At least 71 people were killed on Monday when an explosion tore through a busy commuter bus station on the outskirts of Nigeria’s capital Abuja before 7am local time (0600 GMT) as hundreds of people were travelling to work, police said.
At least 124 others were wounded in the attack, which was the first on the capital in two years.
The blast ripped a hole 4-feet (1.2-metres) deep in the ground of Nyanya Motor Park, about 16 kilometres (10 miles) from the city centre and destroyed more than 30 other vehicles, causing multiple secondary explosions as their fuel tanks ignited and burned.
President Goodluck Jonathan blamed Boko Haram for the attack, although there was no immediate claim of responsibility from the Islamist militants, who are active mainly in the northeast.
Visiting the scene, Jonathan denounced “the activities of those who are trying to move our country backwards” by staging such an attack. “We will get over it ... The issue of Boko Haram is temporary,” he said, imploring Nigerians to be more vigilant in the face of suspicious characters.
Boko Haram has been threatening to stage attacks in the capital, hundreds of miles from its traditional base in the northeast, where it has killed nearly 1,500 people this year.
The group last attacked the capital in 2011 when it claimed a suicide bombing by two explosives-laden cars that drove into the lobby of the United Nations office building in Abuja. That attack killed at least 21 people and wounded 60.
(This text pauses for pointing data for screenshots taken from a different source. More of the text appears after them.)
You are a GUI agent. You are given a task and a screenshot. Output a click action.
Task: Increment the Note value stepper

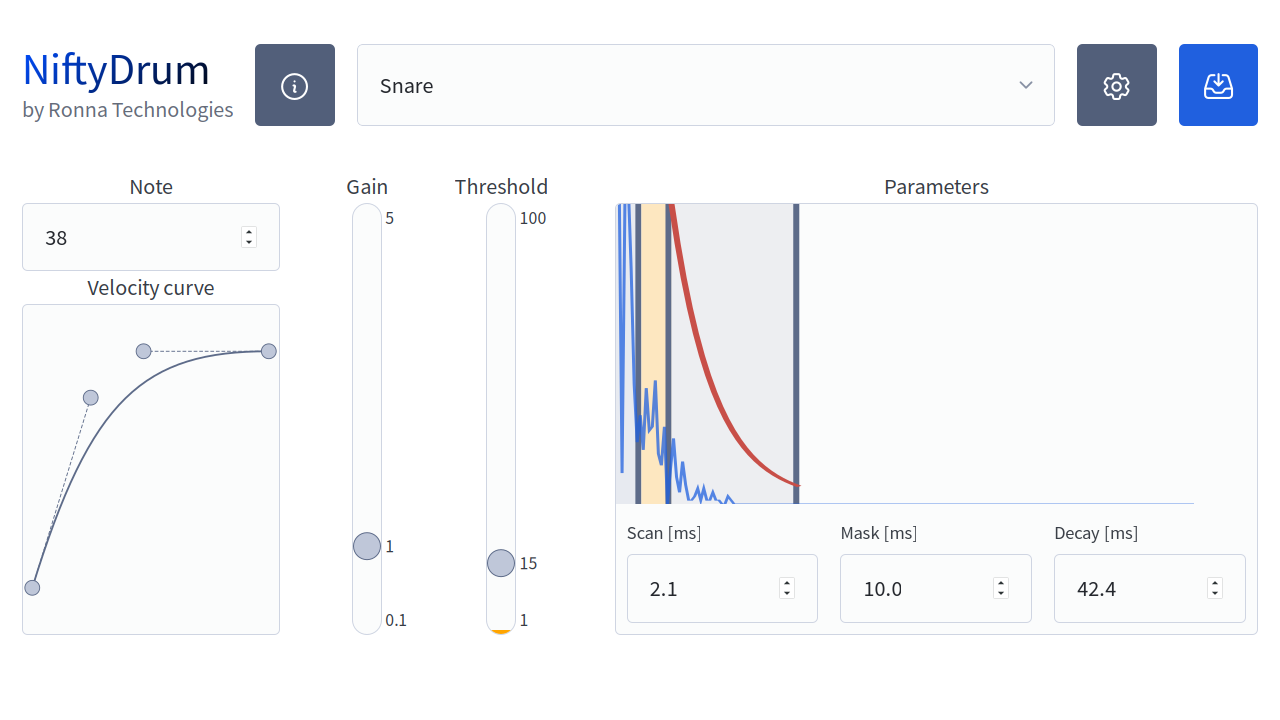[x=249, y=232]
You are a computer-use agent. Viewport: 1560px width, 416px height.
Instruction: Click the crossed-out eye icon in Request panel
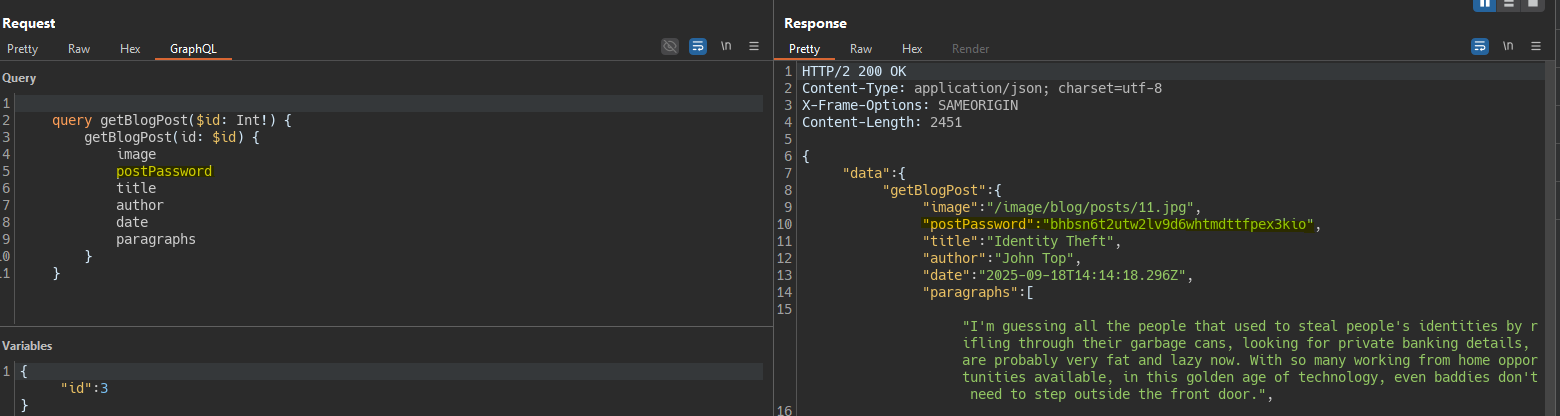pyautogui.click(x=670, y=46)
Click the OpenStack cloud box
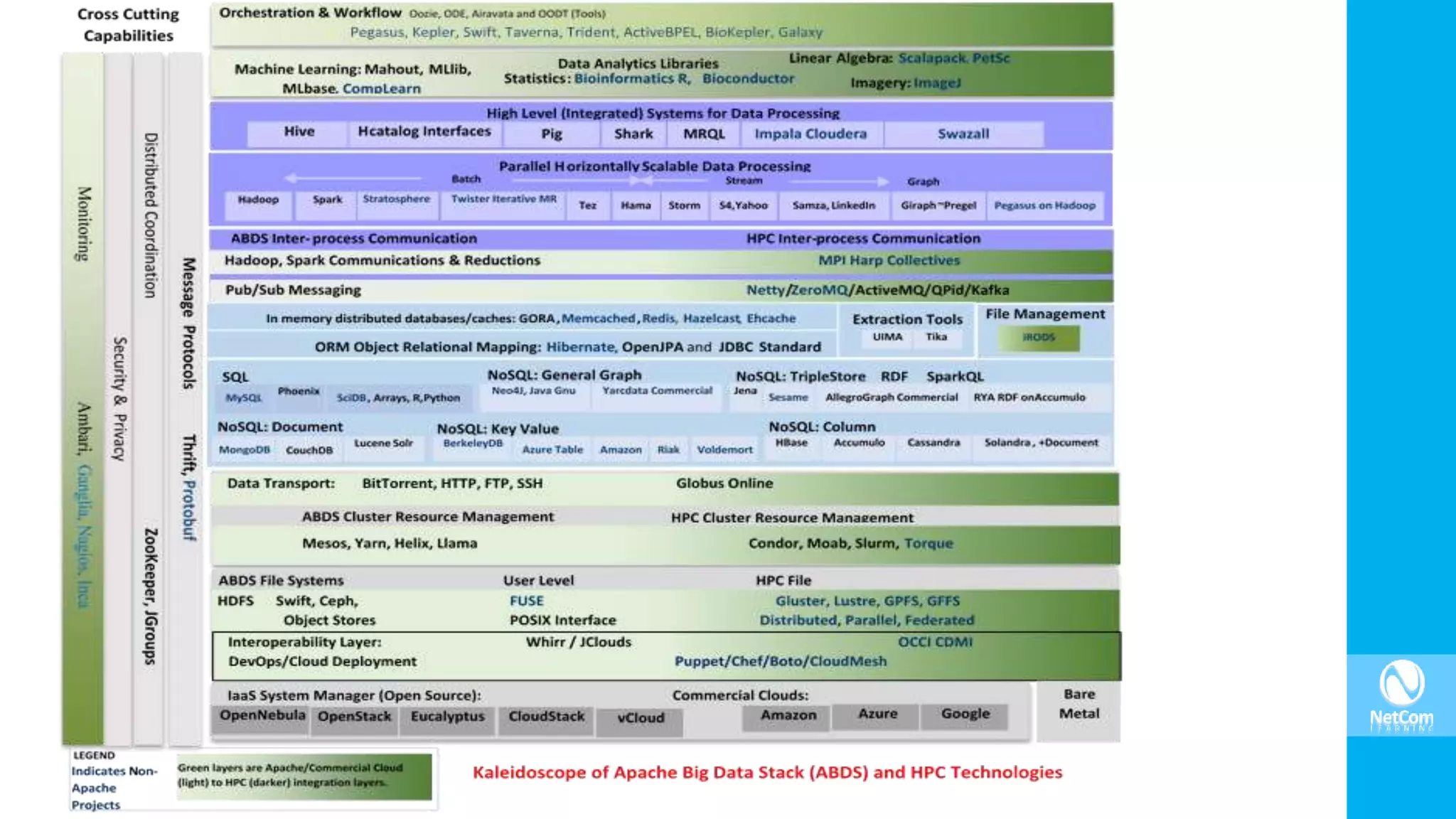The width and height of the screenshot is (1456, 819). 354,718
The militants are blamed for attacks in northeast Nigeria that have killed more than 50 people in the past five days, including eight teachers living at a boarding school that had been closed because of frequent attacks on schools in which hundreds of students have died.
Boko Haram, which means “Western education is forbidden”, has been attacking schools, villages, markets, and military barracks and checkpoints this year in increasingly frequent attacks.
The group's stated mission is to establish an Islamic state in Nigeria, which is Africa’s most populous nation with some 170 million people divided almost equally between Muslims living mainly in the north and Christians in the south.
The explosion comes a day after suspected Islamists killed at least 60 people in a brutal attack on several villages in northeastern Nigeria, hurling homemade bombs into houses and gunning down terrified residents trying to flee the massacre.
The Nigerian military says that it has the extremists on the run, and is conducting near-daily air bombardments and ground assaults on the group's hideouts in forests and mountain caves along the border with Cameroon.